> **What you have to do**
Can you repeat the listing below word for word, starting at its first line and ending at the line that contains "Action: coord(1351,547)", with both ends included? Leave the pictures out of your answer.

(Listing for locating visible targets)
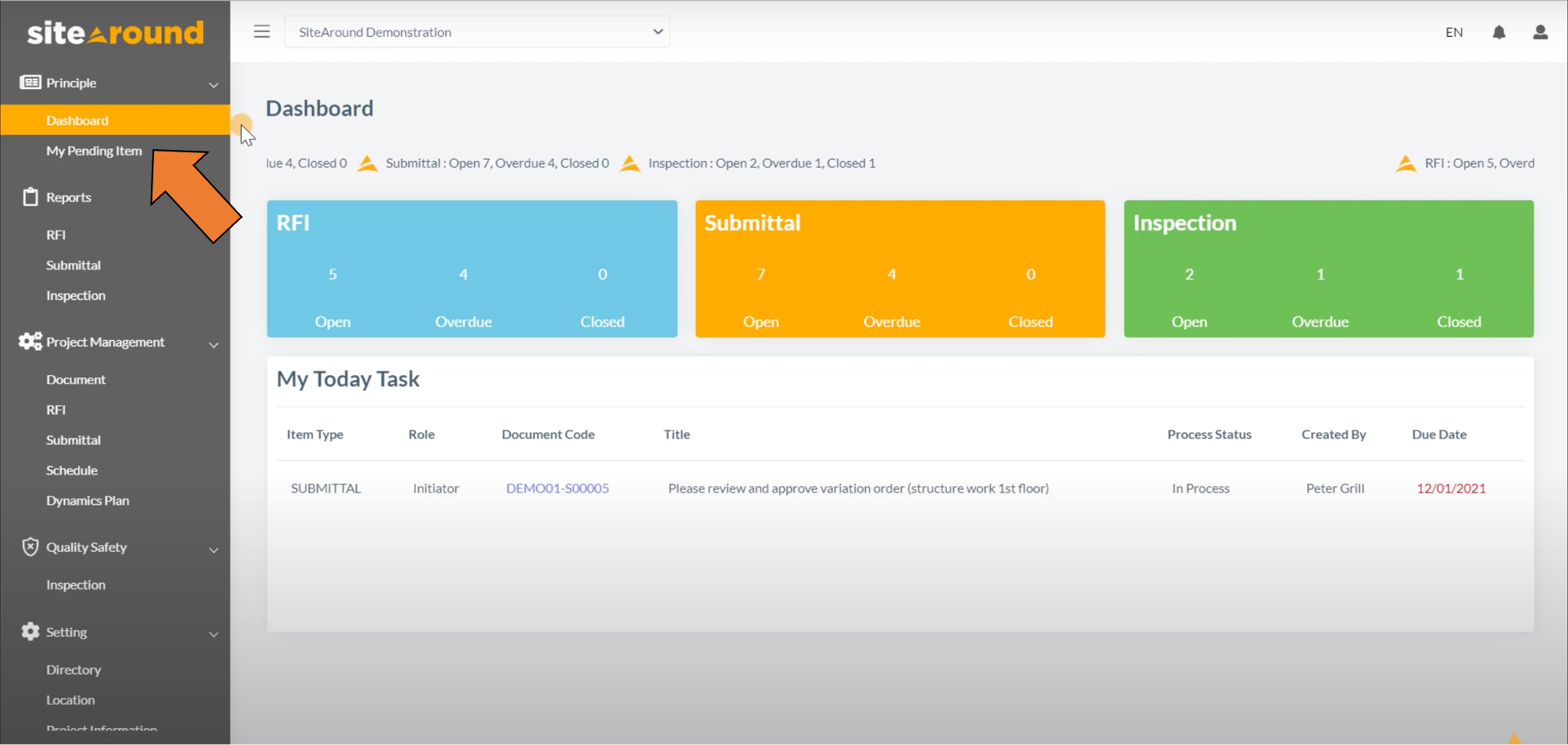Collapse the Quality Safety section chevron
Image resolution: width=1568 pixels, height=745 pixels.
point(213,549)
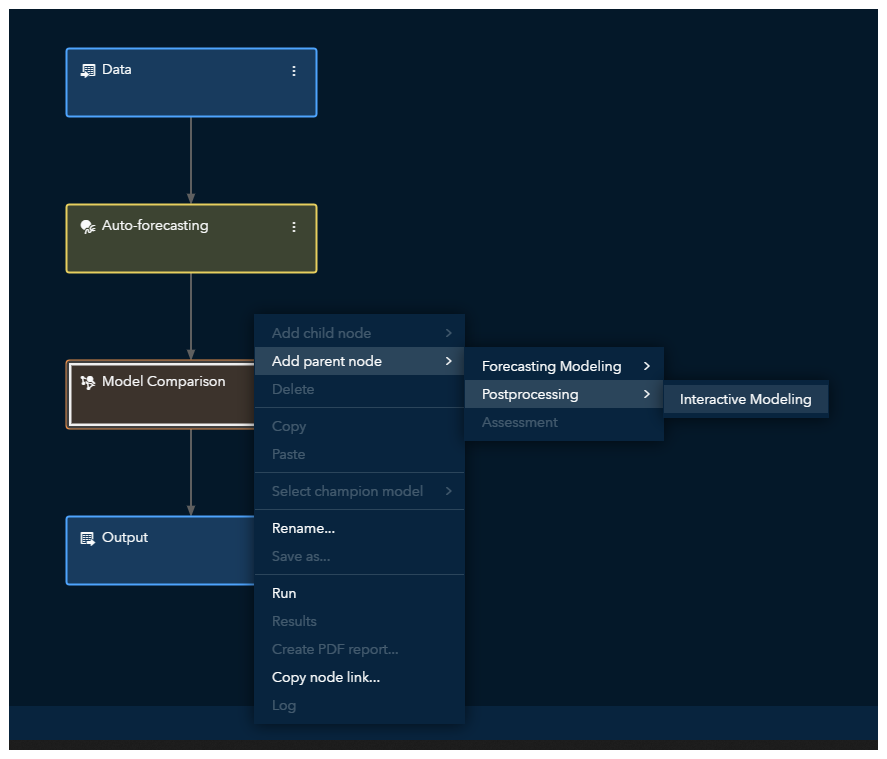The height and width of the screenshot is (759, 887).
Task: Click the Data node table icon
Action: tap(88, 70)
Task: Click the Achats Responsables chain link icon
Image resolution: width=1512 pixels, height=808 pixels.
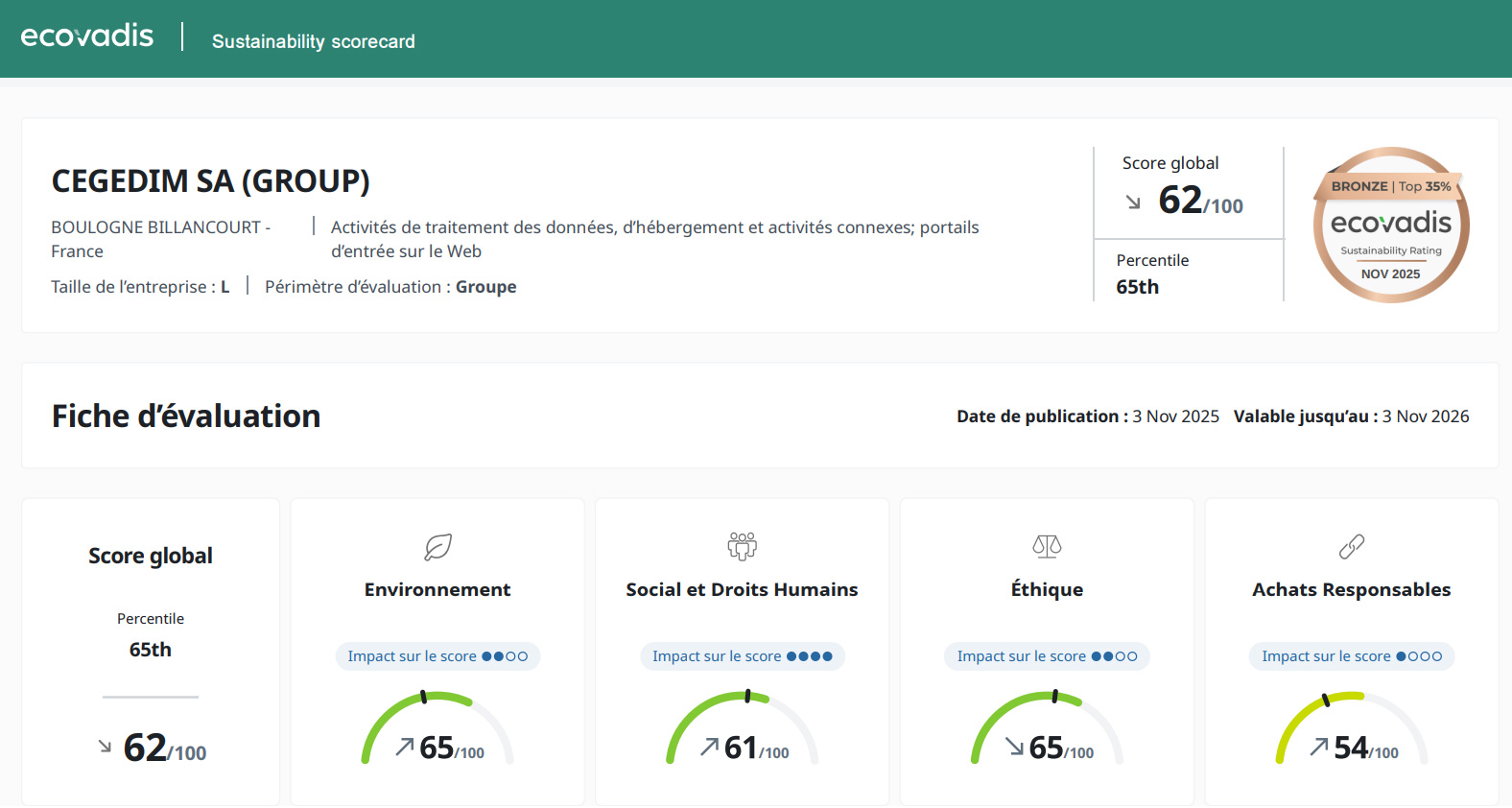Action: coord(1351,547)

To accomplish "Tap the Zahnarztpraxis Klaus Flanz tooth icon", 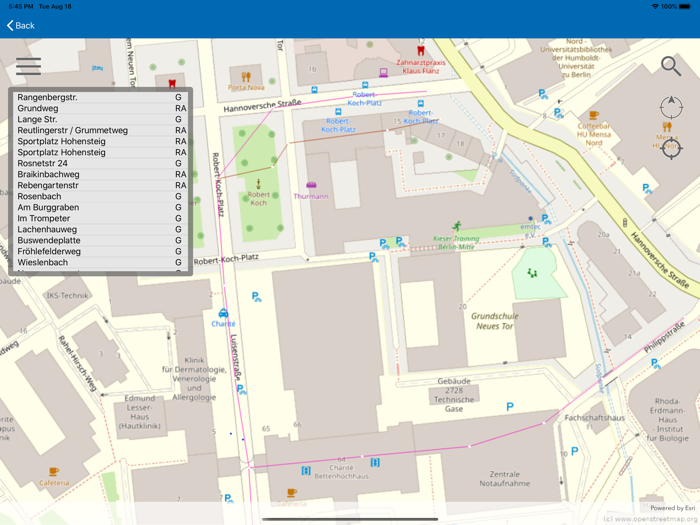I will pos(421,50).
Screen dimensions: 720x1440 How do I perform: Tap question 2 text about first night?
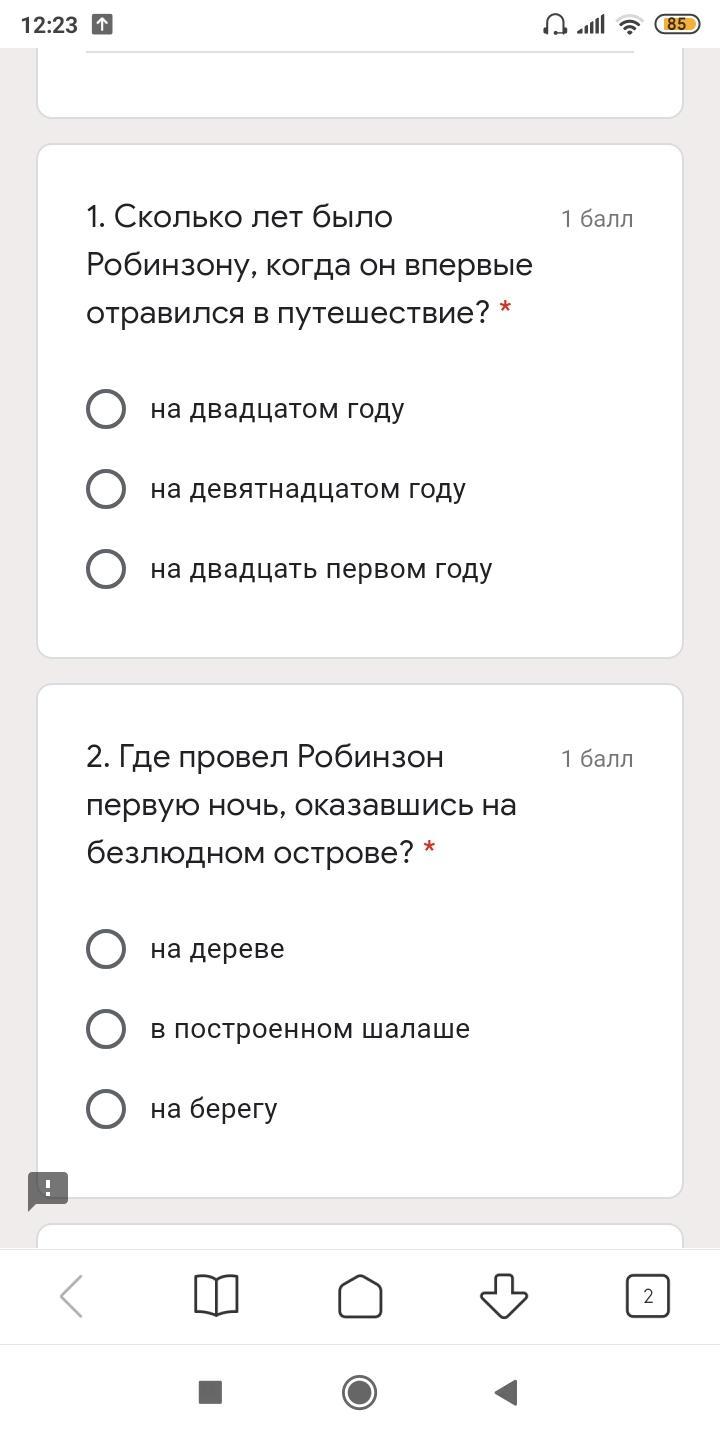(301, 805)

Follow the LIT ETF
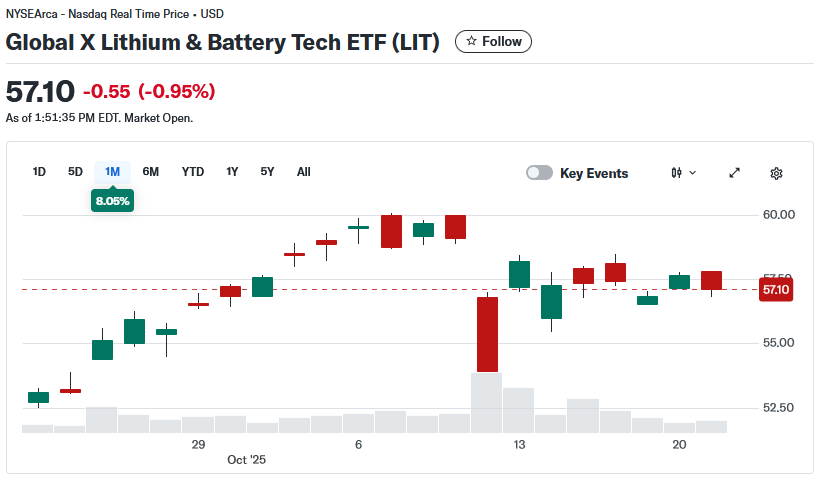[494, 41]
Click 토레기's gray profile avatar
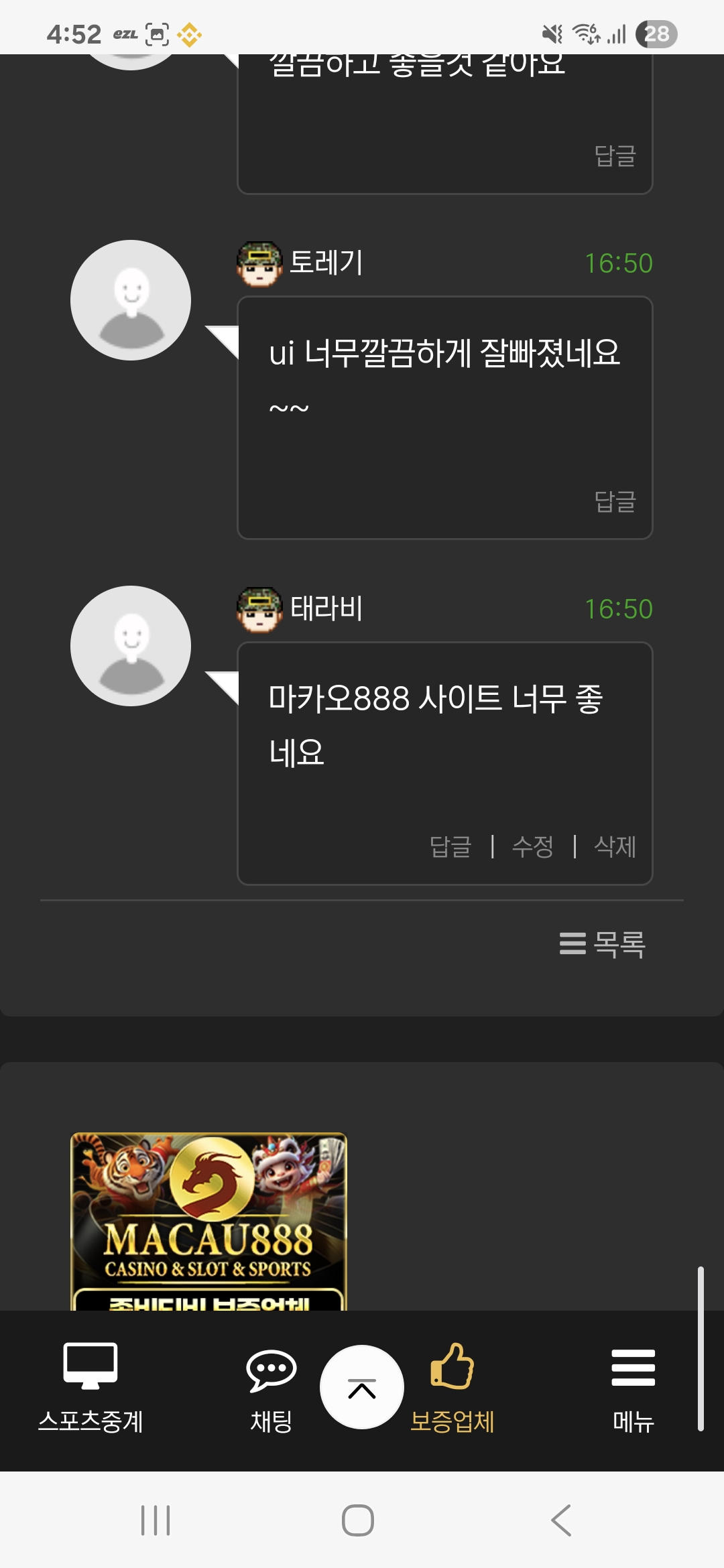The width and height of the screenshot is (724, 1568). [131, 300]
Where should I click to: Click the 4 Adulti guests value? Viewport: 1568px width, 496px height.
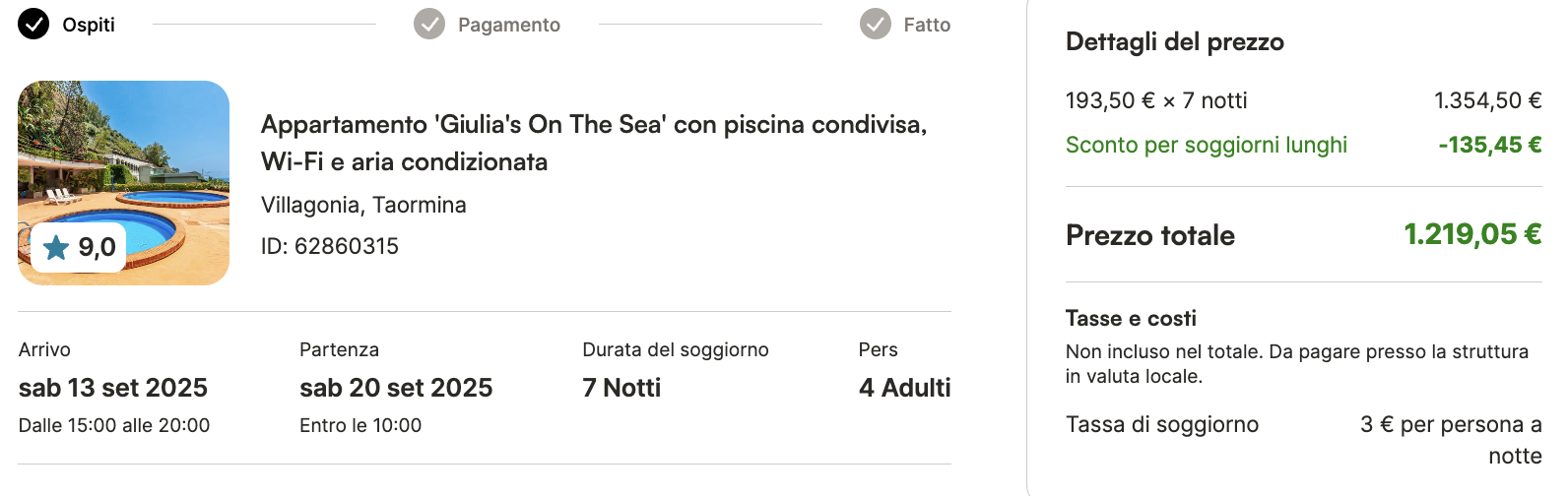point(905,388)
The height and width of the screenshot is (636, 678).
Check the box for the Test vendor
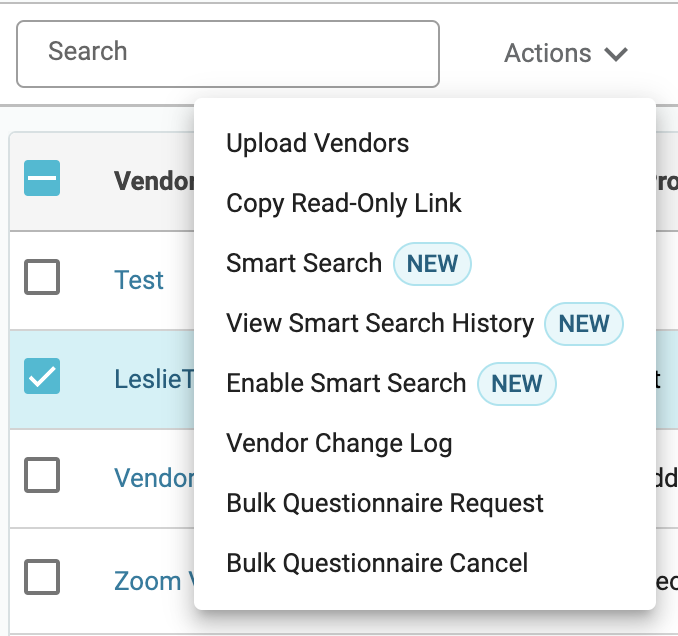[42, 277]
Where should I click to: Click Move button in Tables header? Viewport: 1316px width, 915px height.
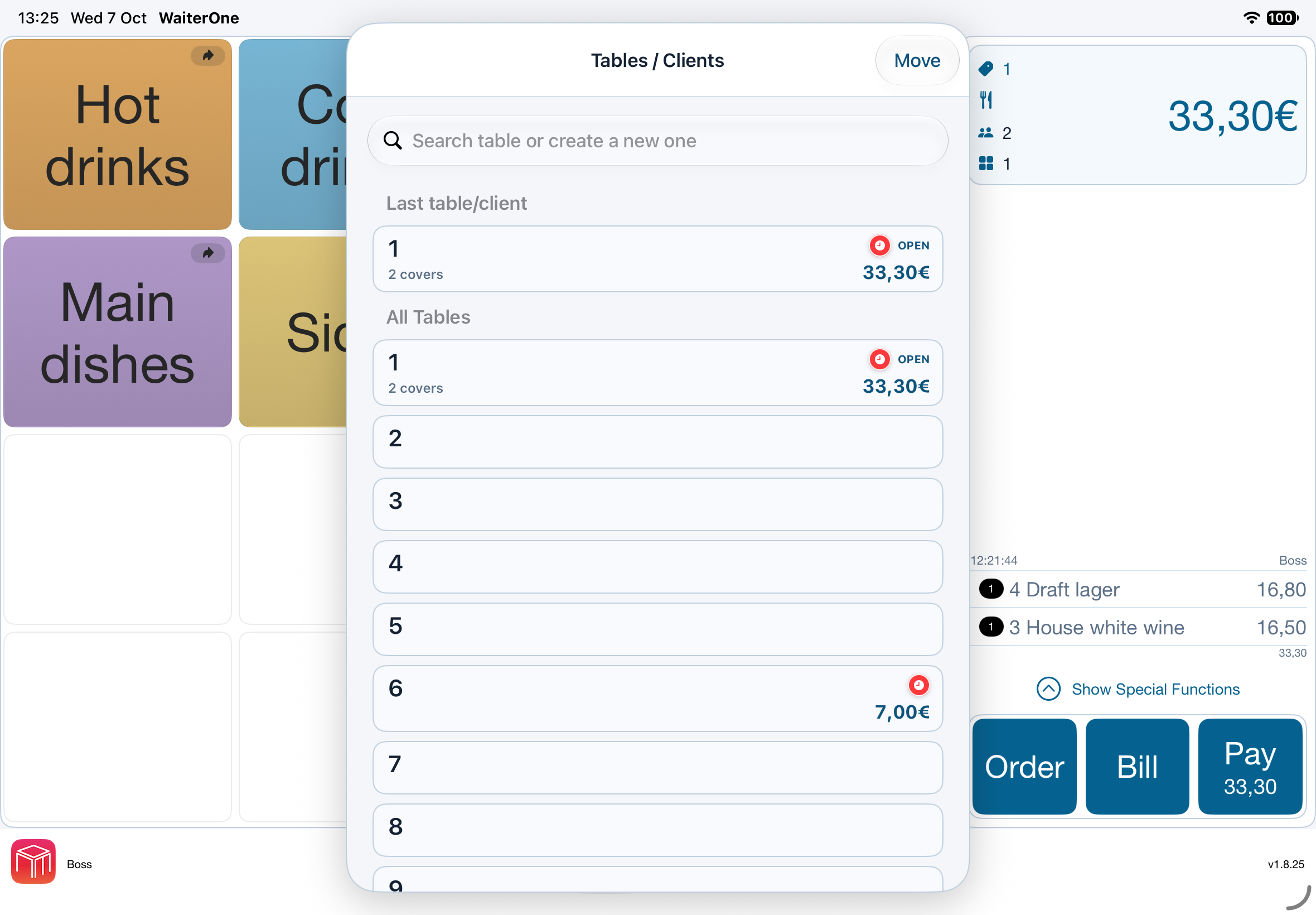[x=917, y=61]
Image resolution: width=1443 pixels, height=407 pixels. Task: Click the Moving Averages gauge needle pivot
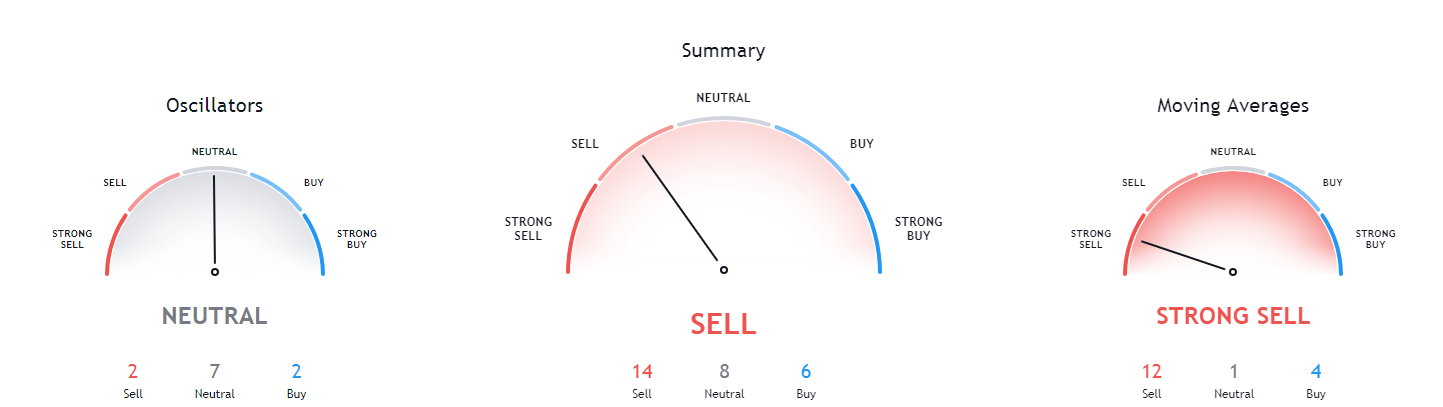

> **Task response**
Collapse the Quality Safety section chevron
Image resolution: width=1568 pixels, height=745 pixels.
point(213,549)
The height and width of the screenshot is (759, 887).
Task: Click the Data node table icon
Action: tap(88, 70)
Task: Click the Achats Responsables chain link icon
Image resolution: width=1512 pixels, height=808 pixels.
Action: coord(1351,547)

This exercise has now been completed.